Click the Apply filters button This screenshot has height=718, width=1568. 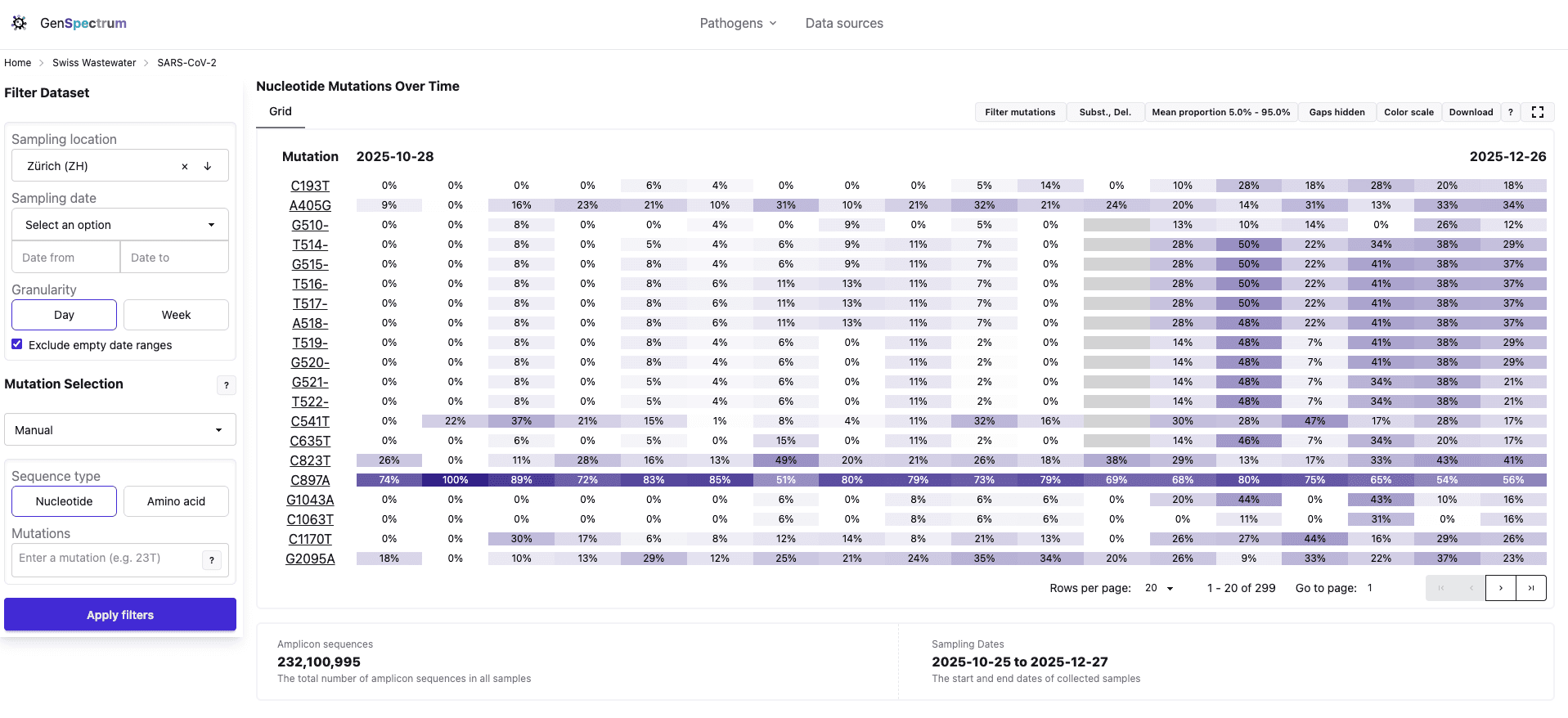click(x=120, y=615)
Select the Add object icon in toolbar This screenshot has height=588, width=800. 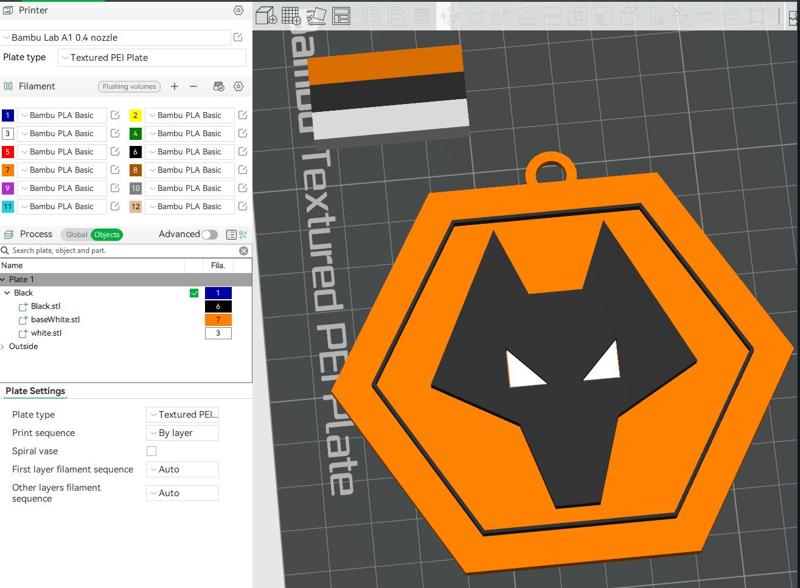coord(264,14)
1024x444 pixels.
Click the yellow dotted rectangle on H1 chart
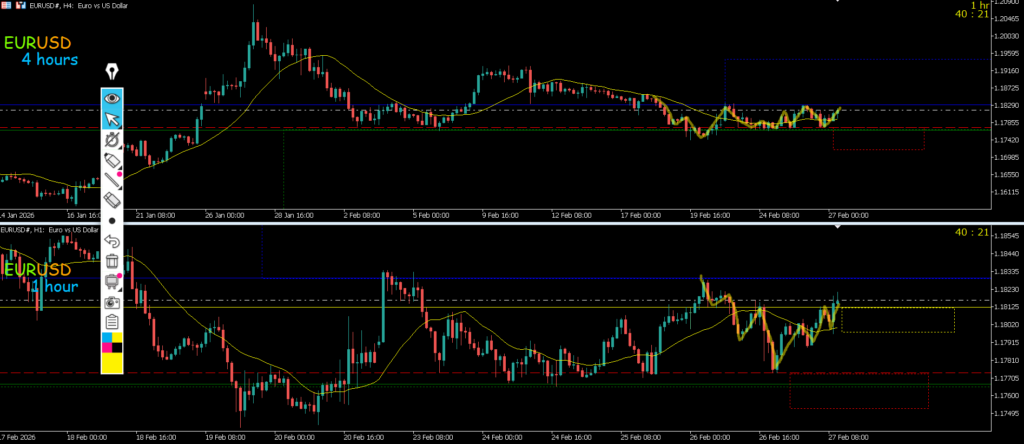[898, 320]
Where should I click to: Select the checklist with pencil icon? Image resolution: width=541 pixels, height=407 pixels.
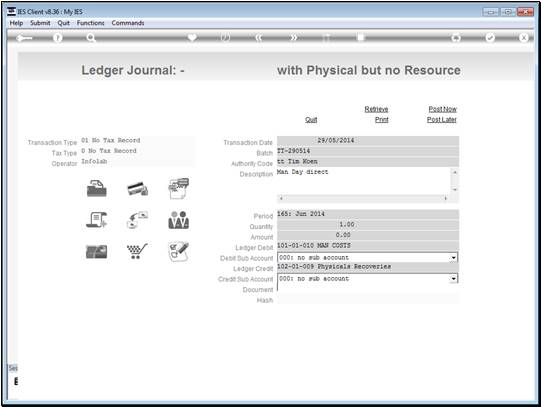(x=178, y=251)
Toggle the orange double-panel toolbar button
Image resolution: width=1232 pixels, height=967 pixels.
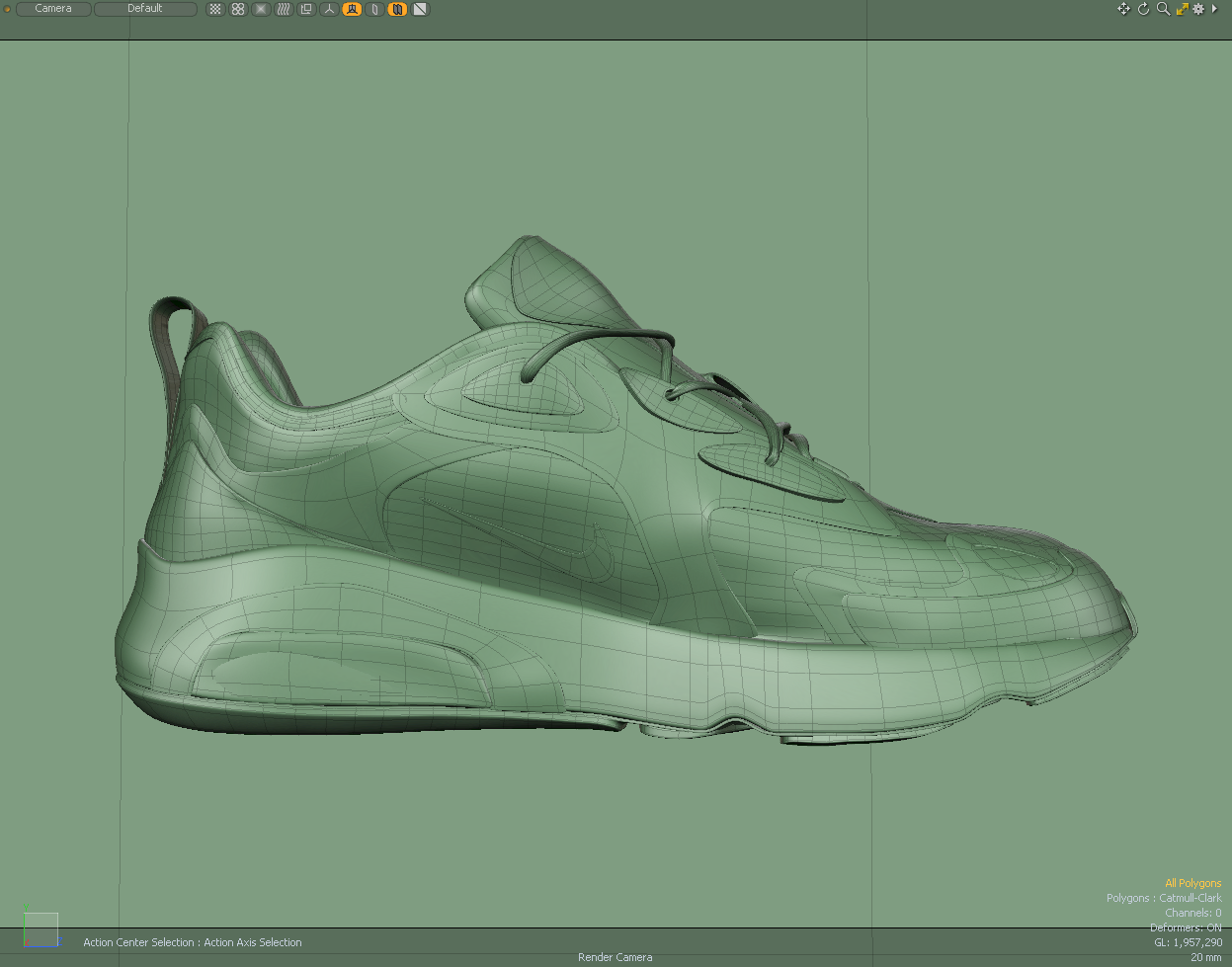tap(397, 9)
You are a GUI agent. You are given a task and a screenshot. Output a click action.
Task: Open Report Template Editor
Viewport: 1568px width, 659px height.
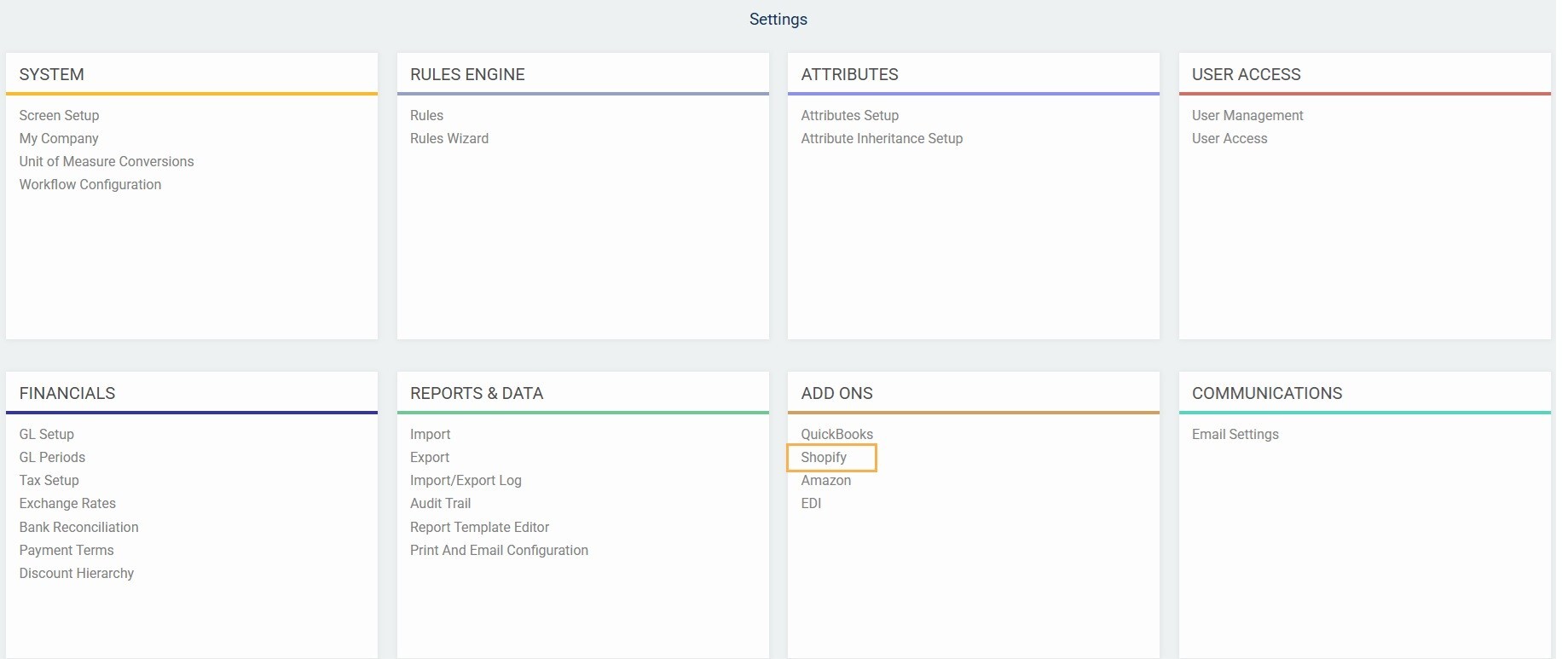point(479,527)
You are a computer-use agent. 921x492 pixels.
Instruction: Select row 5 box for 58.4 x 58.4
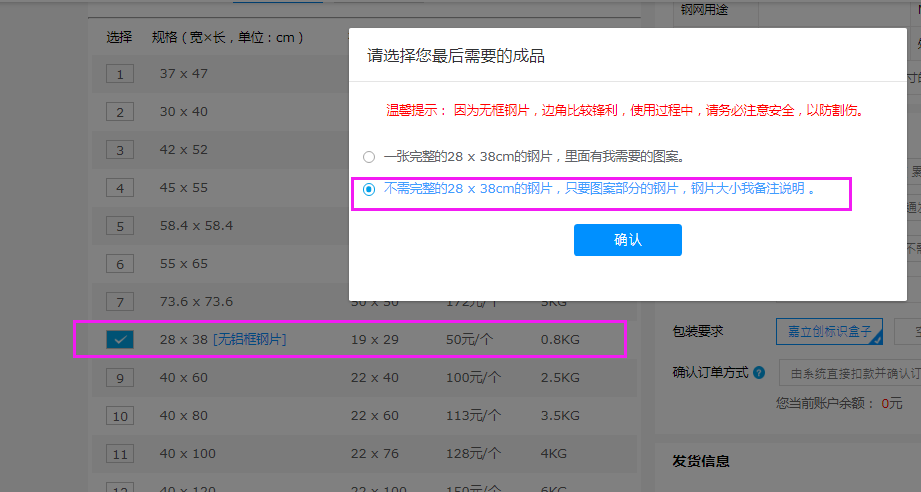(120, 226)
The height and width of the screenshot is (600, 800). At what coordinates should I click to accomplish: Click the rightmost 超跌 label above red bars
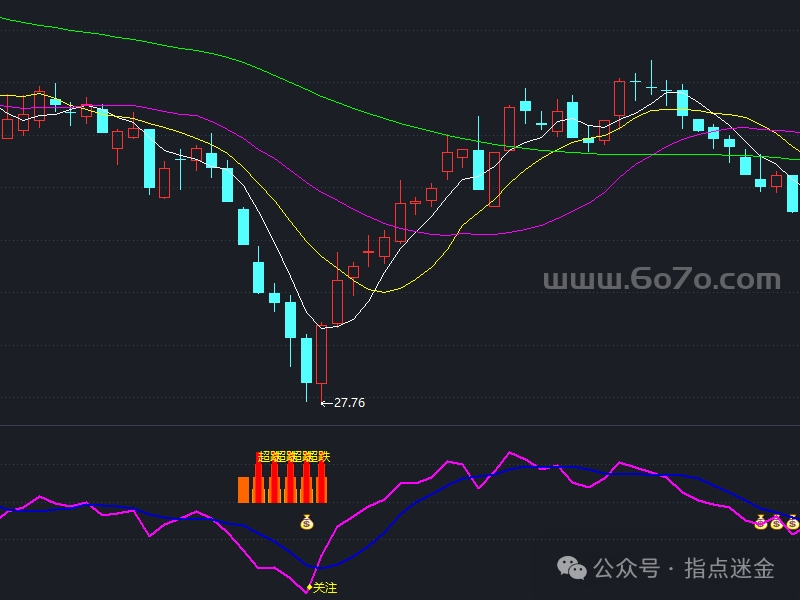click(x=318, y=457)
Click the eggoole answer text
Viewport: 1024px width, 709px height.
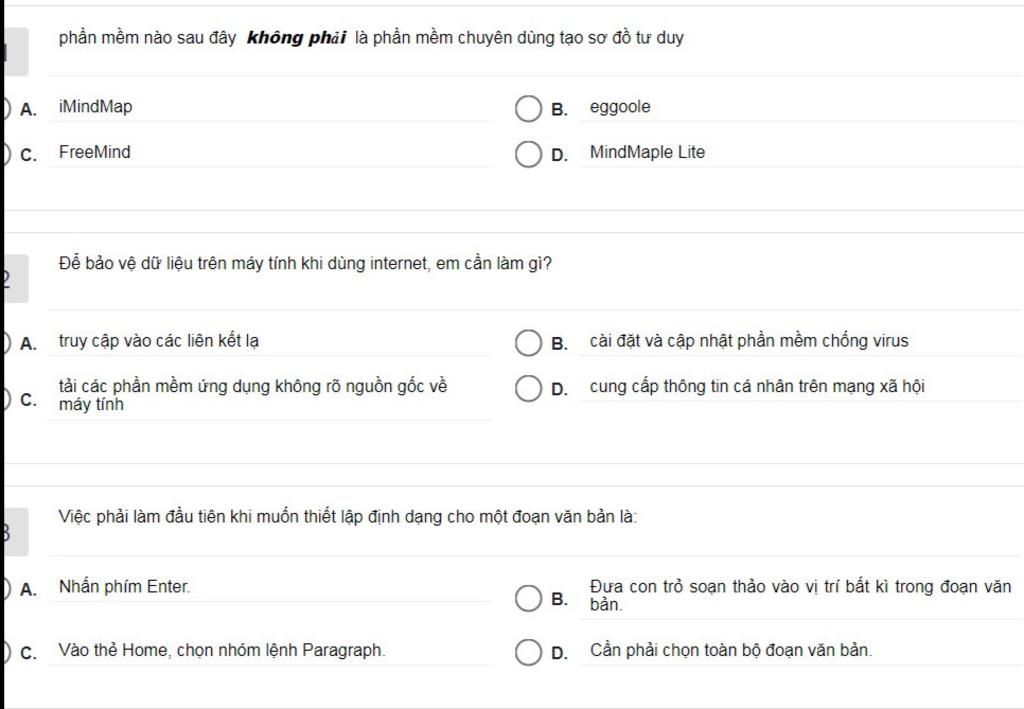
::::
Only one stretch of the data is wanted: write out exactly the lines from the one holding "Click the yellow dotted rectangle on H1 chart" through the one holding "Task: Open Report Template Editor", both included, without the pictures.

### Answer space
Click the yellow dotted rectangle on H1 chart
[898, 320]
Where should I click to: Select the checklist with pencil icon? Image resolution: width=541 pixels, height=407 pixels.
(x=178, y=251)
Toggle the orange double-panel toolbar button
Image resolution: width=1232 pixels, height=967 pixels.
tap(397, 9)
You are a GUI agent. You are given a task and a screenshot. Output a click action.
Task: Open Report Template Editor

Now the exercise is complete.